## What to produce
Everything before the line containing "Instruction: Open the ip查询 lookup icon" is to be left out; repeat that line and all lines after it exactly, to the end of the data.

** Opening The data block **

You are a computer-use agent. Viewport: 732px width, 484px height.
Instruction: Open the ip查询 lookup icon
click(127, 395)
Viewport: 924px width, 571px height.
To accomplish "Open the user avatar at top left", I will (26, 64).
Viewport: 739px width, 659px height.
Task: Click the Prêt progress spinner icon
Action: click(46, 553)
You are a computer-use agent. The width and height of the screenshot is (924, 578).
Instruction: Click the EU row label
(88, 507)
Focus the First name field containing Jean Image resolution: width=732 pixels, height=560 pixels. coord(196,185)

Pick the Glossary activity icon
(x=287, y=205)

** Closing The data block **

## Task answer
Instruction: Open the ip查询 lookup icon
click(127, 395)
Viewport: 924px width, 571px height.
To accomplish "Open the user avatar at top left", I will (26, 64).
Viewport: 739px width, 659px height.
Task: Click the Prêt progress spinner icon
Action: click(46, 553)
You are a computer-use agent. The width and height of the screenshot is (924, 578).
Instruction: Click the EU row label
(88, 507)
Focus the First name field containing Jean Image resolution: width=732 pixels, height=560 pixels. coord(196,185)

Pick the Glossary activity icon
(x=287, y=205)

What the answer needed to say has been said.